While the effect of systemic diseases and ocular conditions known to affect the retina on retinal imaging findings in schizophrenia remains in question, mounting evidence suggests that retinal thinning in the disorder occurs independently of these factors. Most studies have excluded participants with ocular conditions, and many have also controlled for systemic diseases. For example, a recent meta-analysis, which included only studies that excluded individuals with systemic diseases, revealed significant retinal thinning across most OCT parameters in schizophrenia (62). Similarly, large population-based data show thinner mGCL-IPL and larger cup-to-disc ratio in schizophrenia after adjusting for hypertension and diabetes (74). Microvascular findings may be at least partially attributable to cardiometabolic disease (74), though evidence remains limited due to fewer studies. The influence of BMI on retinal findings in schizophrenia also deserves attention, as obesity is more prevalent in schizophrenia (249, 250) and is generally associated with retinal alterations (251–254), yet most studies have not controlled for these factors. However, those that do have still observed differences in retinal neural layers and microvasculature (122, 183, 198, 255, 256).

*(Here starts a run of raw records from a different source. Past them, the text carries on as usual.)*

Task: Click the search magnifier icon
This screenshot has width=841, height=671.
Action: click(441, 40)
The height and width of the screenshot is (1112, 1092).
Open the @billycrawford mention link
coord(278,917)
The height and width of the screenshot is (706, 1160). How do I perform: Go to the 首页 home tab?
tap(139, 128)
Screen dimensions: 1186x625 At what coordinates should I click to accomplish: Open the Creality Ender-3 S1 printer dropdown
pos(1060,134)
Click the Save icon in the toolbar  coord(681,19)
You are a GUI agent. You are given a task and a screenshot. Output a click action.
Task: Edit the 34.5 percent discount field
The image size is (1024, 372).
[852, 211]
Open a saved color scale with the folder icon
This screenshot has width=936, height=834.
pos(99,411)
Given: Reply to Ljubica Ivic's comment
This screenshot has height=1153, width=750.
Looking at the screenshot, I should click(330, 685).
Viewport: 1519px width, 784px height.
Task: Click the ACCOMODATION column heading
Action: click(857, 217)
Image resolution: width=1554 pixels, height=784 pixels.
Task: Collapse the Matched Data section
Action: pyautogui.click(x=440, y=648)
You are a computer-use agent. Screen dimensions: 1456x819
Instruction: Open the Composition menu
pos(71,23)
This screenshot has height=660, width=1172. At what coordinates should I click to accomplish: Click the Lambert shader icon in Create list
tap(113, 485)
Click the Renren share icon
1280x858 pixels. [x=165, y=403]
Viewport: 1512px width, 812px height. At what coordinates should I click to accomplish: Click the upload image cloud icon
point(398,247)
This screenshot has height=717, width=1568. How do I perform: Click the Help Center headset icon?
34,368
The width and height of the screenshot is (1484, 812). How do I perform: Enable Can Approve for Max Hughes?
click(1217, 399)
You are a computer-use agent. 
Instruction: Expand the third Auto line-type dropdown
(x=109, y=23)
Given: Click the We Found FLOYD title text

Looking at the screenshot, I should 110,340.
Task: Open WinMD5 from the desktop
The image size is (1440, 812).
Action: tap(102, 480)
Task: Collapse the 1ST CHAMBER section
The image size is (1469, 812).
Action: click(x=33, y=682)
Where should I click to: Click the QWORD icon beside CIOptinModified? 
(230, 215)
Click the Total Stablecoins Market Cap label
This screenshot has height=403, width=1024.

One important limitation is that the current paper primarily focuses on structural retinal findings in schizophrenia. Findings on retinal function and physiology using methods such as ERG and pupillometry in schizophrenia are so far consistent with structural findings. For example, there is growing evidence of atypical retinal cell functioning using ERG in schizophrenia, as well as those with familial/genetic risk for schizophrenia and CHR individuals (175, 176, 178, 257–259). In addition, atypical pupil reactivity, such as reduced pupil dilation, has been observed in schizophrenia (260–263), and there is some evidence that larger tonic pupil size in infancy is associated with increased genetic risk for schizophrenia (264). Therefore, future research examining the extent to which functional visual physiological measures, such as ERG and pupillometry, support retinal structure findings in schizophrenia and inform the neurodevelopmental and neurodegenerative models is warranted. Lastly, another limitation is that, because this is a narrative review, it is important to keep in mind the potential influence of selection bias and lack of reproducibility inherent to this type of approach.
In conclusion, schizophrenia is a heterogeneous syndrome possessing both neurodevelopmental and neurodegenerative characteristics, with the extent of evidence for these varying across patients. Retinal imaging in schizophrenia has helped elucidate the neurodegenerative nature of the disease thus far and is now beginning to uncover its neurodevelopmental aspects. Continued research using inexpensive, non-invasive, and rapid data acquisition methodologies, such as OCT, that employ longitudinal designs, group patients according to their illness phase (e.g., CHR vs. FEP vs. chronic), and utilize the retinal age gap index can further our understanding of the pathophysiology of schizophrenia, which can then inform more targeted prevention, treatment, and monitoring strategies.